A short description of data.table
treedata.table heavily relies on data.table, an R package that enables high-performance extended functionality for data tables (Dowle & Srinivasan, 2019). data.table is not only faster than other packages implemented in R, but also is significantly more efficient than tools in other languages such as Python and Julia (db-benchmark project, 2021). In addition to speed, data.table has a syntactic structure that is clear and simple to follow. Only three elements are basic to data.table’s primary function: DT[i, j, by]. First, the i section is used to specify the rows to be considered in filtering or subsetting operations. Second, the j section indicates the changes happening in the columns (e.g., adding new ones, changing existing ones). Third, the by section is used to perform operations based on grouping variables. A brief but more exhaustive introduction to data.table can be found in the data.table’s vignette and wiki.

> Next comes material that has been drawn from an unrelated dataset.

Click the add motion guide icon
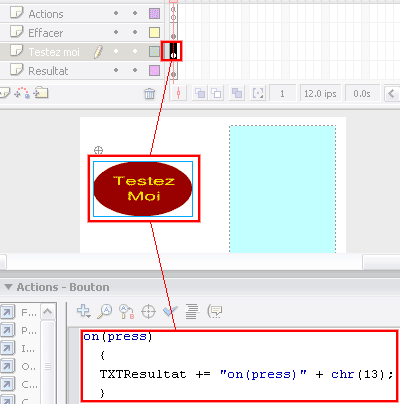 point(22,93)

Data manipulation can be performed through numerous approaches in R. Each of these alternatives have their own particular advantages. For instance, packages in the tidyverse (e.g., dplyr) are in general designed to increase readability and flexibility during data munging steps (Wickham et al., 2019a; Wickham et al., 2019b). Data wrangling in base R is largely standard and in general more stable over time than other approaches. Here, we focus on extending the functionality of data.table, a package that is generally faster and more concise than other approaches, for dealing with phylogenetic comparative datasets.

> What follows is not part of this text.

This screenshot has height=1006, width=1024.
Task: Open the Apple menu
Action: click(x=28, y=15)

The treedata.table workflow
treedata.table is a wrapper for data.table designed for phylogenetic analyses that matches a phylogeny to a data.table (Table 1). After an initial tree/data matching step, treedata.table continuously preserves the tree/data matching across data.table operations. treedata.table also allows users to run functions from other phylogenetic packages on the processed treedata.table objects. Below, we briefly explain the general workflow under treedata.table.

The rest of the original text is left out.